→ **GIVEN REQUEST A**: In the State v. Foddrell opinion, what sentence did the appellant receive after his armed robbery conviction?
→ **GIVEN REQUEST B**: Write the next part of the State v. Foddrell opinion, picking up after its last sentence.

State v. Foddrell

Citation165 W.Va. 540,269 S.E.2d 854
Decision Date23 September 1980
Docket NumberNo. 14725,14725
CourtSupreme Court of West Virginia
PartiesSTATE of West Virginia v. Walter Alphonzo FODDRELL.

Syllabus by the Court

1. Where a court inquires of the prosecuting attorney as to whether or not notes, tapes, recordings or any such records were made of grand jury proceedings and the answer is in the negative, the court did not abuse its discretion in failing to make further inquiries as to the existence of such grand jury records.

2. "In determining whether an out-of-court identification of a defendant is so tainted as to require suppression of an in-court identification a court must look to the totality of the circumstances and determine whether the identification was reliable, even though the confrontation procedure was suggestive, with due regard given to such factors as the opportunity of the witness to view the criminal at the time of the crime, the witness' degree of attention, the accuracy of the witness' prior description of the criminal, the level of certainty demonstrated by the witness at the confrontation, and the length of time between the crime and the confrontation." Point 3, Syllabus, State v. Casdorph, W.Va., 230 S.E.2d 476 (1976).

3. "In the determination of a claim that an accused was prejudiced by ineffective assistance of counsel violative of Article III, Section 14 of the West Virginia Constitution and the Sixth Amendment to the United States Constitution, courts should measure and compare the questioned counsel's performance by whether he exhibited the normal and customary degree of skill possessed by attorneys who are reasonably knowledgeable of criminal law, except that proved counsel error which does not affect the outcome of the case, will be regarded as harmless error." Point 19, State v. Thomas, 157 W.Va. 640, 203 S.E.2d 445 (1974).

4. In determining whether or not the State used due diligence in seeking the defendant so as to afford him a speedy trial the following factors should be considered: 1) the length of the delay; 2) the reason for the delay; 3) the defendant's assertion of his rights; and 4) prejudice to the defendant.

Franklin D. Cleckley, Morgantown, J. Franklin Long, Bluefield, for plaintiff-in-error.

Chauncey H. Browning, Jr., Atty. Gen., Lawrence R. Frail, Asst. Atty. Gen., Charleston, for defendant-in-error.

CAPLAN, Justice:

The appellant, Walter Alphonzo Foddrell, was convicted of armed robbery in the Circuit Court of McDowell County and was sentenced to eighteen years in the state penitentiary. This is an appeal from that conviction.

The appellant and another were indicted for robbery by violence, commonly referred to as armed robbery, in McDowell County. The alleged robbery took place on April 27, 1973. An indictment was returned against Foddrell on July 10, 1973. He was arrested in Detroit, Michigan, in November, 1978 but refused to waive extradition. After a hearing he was extradited to this State where, after counsel was appointed to assist him, he stood trial in 1979.

→ **RECORDED INFORMATION**:
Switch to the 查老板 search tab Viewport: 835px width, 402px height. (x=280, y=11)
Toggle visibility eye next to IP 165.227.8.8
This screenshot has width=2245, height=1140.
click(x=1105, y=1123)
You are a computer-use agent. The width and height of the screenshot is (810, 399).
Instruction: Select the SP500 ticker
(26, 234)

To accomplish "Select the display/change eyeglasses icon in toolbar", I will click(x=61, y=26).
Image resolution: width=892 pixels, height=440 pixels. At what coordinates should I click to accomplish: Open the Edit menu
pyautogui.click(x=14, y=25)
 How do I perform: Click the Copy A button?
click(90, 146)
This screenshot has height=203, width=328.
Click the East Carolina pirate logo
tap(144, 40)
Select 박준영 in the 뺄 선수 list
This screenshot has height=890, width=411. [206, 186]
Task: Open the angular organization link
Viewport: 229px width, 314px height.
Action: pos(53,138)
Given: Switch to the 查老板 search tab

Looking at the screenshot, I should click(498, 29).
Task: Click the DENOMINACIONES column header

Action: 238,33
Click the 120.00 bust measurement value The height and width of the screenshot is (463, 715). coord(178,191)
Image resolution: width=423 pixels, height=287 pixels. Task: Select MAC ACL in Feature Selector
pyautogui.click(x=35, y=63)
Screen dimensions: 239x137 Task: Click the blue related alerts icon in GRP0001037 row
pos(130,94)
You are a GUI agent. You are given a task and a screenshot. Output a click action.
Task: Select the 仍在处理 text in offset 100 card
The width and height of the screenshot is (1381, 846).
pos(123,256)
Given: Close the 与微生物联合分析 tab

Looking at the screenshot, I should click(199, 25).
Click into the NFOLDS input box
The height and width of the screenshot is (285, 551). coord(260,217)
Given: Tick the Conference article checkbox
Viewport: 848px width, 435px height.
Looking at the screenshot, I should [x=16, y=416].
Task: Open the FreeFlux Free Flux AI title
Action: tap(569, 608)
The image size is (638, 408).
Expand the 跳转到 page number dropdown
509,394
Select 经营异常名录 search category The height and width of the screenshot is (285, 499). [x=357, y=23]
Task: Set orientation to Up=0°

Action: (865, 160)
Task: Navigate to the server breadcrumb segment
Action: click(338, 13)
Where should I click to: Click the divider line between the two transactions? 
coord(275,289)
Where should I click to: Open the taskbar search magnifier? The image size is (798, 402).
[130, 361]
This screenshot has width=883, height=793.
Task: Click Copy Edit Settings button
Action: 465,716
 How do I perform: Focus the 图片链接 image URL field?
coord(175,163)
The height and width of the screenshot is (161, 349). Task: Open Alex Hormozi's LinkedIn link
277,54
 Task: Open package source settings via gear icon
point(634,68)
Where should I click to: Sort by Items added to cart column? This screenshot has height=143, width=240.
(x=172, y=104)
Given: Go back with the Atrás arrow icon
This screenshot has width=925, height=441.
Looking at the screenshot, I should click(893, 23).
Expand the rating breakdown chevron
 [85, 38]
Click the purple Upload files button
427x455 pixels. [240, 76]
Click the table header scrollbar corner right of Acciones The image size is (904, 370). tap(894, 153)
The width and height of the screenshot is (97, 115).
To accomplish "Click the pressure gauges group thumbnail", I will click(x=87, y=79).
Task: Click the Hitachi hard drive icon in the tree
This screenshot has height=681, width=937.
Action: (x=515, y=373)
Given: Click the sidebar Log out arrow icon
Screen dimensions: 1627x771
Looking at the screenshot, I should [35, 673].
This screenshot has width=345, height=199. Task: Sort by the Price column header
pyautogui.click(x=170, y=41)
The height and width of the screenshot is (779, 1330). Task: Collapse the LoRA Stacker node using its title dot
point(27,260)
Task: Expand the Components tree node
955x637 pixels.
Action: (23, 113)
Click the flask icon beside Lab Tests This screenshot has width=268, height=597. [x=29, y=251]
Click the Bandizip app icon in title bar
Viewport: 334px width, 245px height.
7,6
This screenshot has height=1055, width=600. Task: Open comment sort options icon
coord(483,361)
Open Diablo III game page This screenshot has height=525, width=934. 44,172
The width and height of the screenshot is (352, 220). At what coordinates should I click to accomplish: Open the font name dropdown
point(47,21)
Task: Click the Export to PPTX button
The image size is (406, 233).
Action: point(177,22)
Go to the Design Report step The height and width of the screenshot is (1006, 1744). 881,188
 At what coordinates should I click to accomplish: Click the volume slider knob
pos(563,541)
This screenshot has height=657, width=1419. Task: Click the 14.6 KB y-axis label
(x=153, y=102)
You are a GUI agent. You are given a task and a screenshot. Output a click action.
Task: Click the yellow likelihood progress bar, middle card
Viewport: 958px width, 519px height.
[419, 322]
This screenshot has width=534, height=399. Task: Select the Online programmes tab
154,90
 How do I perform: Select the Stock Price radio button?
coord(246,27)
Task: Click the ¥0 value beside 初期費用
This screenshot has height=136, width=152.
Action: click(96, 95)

→ **EXPECTED OUTPUT A**: Eighteen years in the state penitentiary.

→ **EXPECTED OUTPUT B**:
At trial it was developed that the Pocahontas Fuel Company store at Jenkinjones, McDowell County, was robbed on April 27, 1973. There were two eye witnesses to the robbery. These witnesses, employees of the store were relieved of the company money, tied up and left in the "wareroom". The robbers made good their escape. One of the employees freed himself after approximately ten minutes, freed the other employee and called the police. One of the employees who, of course, was an eye witness to the robbery, informed the police as to description, size, dress, etc. of the robbers and described a car that was parked behind the store immediately preceding the robbery. This car was described as being a late model dark blue Chevrolet or Plymouth. One of the robbers was referred to during the robbery as "Eugene". In their search of the surrounding area, the police learned that the appellant was in the area at the time of the robbery and that he was driving a dark blue 1973 Chevrolet. It was also learned that he was accompanied by a friend by the name of "Eugene". The police searched the area for several days but could find neither the appellant nor his friend Eugene. After an indictment was returned, the record discloses no further action until Foddrell was arrested in Michigan and subsequently returned here. Both eye witnesses positively identified him as one of the participants in the April 27, 1973 robbery. The appellant admitted being in Jenkinjones on the day of the robbery but denies any knowledge or involvement therein. In fact, he claims that he had left Jenkinjones prior to the time the robbery allegedly occurred. Nevertheless, the appellant was convicted and sentenced to eighteen years in the state penitentiary. While numerous errors are assigned on this appeal, consideration of the principal assignments, as follows, will suffice to properly dispose of this case.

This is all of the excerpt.